Assignment: Copy each entry below without any change.

══════════

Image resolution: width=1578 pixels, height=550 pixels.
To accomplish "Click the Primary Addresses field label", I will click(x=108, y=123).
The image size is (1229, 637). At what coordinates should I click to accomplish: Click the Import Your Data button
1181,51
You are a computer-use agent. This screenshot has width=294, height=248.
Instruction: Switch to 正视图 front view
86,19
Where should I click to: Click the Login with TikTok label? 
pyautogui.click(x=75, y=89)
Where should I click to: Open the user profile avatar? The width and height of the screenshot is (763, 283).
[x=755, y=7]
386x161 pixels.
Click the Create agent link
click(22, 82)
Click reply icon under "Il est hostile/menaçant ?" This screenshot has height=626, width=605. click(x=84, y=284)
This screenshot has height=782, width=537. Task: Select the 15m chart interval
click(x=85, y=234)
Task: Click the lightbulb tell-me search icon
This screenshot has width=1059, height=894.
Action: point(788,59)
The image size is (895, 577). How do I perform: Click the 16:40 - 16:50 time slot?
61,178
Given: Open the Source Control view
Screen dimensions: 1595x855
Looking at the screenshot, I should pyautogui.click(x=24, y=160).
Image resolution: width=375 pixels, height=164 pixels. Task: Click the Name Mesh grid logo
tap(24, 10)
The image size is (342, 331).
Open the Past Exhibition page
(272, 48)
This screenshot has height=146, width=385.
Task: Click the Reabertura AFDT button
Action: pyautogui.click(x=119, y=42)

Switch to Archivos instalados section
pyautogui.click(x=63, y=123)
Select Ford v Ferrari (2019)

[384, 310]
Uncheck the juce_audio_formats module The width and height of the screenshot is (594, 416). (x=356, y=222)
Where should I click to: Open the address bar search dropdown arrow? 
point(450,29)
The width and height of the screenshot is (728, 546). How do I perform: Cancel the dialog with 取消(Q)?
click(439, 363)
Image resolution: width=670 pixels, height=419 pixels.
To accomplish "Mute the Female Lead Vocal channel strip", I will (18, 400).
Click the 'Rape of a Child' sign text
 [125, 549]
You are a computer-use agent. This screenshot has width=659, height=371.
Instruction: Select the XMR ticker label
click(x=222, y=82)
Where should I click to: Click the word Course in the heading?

══════════

Written solution:
Image resolution: width=1578 pixels, height=550 pixels.
To accomplish "Click the Primary Addresses field label", I will click(x=108, y=123).
The image size is (1229, 637). At what coordinates should I click to accomplish: Click the Import Your Data button
1181,51
You are a computer-use agent. This screenshot has width=294, height=248.
Instruction: Switch to 正视图 front view
86,19
Where should I click to: Click the Login with TikTok label? 
pyautogui.click(x=75, y=89)
Where should I click to: Open the user profile avatar? The width and height of the screenshot is (763, 283).
[x=755, y=7]
386x161 pixels.
Click the Create agent link
click(22, 82)
Click reply icon under "Il est hostile/menaçant ?" This screenshot has height=626, width=605. click(x=84, y=284)
This screenshot has height=782, width=537. Task: Select the 15m chart interval
click(x=85, y=234)
Task: Click the lightbulb tell-me search icon
This screenshot has width=1059, height=894.
Action: point(788,59)
The image size is (895, 577). How do I perform: Click the 16:40 - 16:50 time slot?
61,178
Given: Open the Source Control view
Screen dimensions: 1595x855
Looking at the screenshot, I should pyautogui.click(x=24, y=160).
Image resolution: width=375 pixels, height=164 pixels. Task: Click the Name Mesh grid logo
tap(24, 10)
The image size is (342, 331).
Open the Past Exhibition page
(272, 48)
This screenshot has height=146, width=385.
Task: Click the Reabertura AFDT button
Action: pyautogui.click(x=119, y=42)

Switch to Archivos instalados section
pyautogui.click(x=63, y=123)
Select Ford v Ferrari (2019)

[384, 310]
Uncheck the juce_audio_formats module The width and height of the screenshot is (594, 416). (x=356, y=222)
Where should I click to: Open the address bar search dropdown arrow? 
point(450,29)
The width and height of the screenshot is (728, 546). How do I perform: Cancel the dialog with 取消(Q)?
click(439, 363)
Image resolution: width=670 pixels, height=419 pixels.
To accomplish "Mute the Female Lead Vocal channel strip", I will (18, 400).
Click the 'Rape of a Child' sign text
 [125, 549]
You are a computer-use agent. This screenshot has width=659, height=371.
Instruction: Select the XMR ticker label
click(x=222, y=82)
Where should I click to: Click the word Course in the heading?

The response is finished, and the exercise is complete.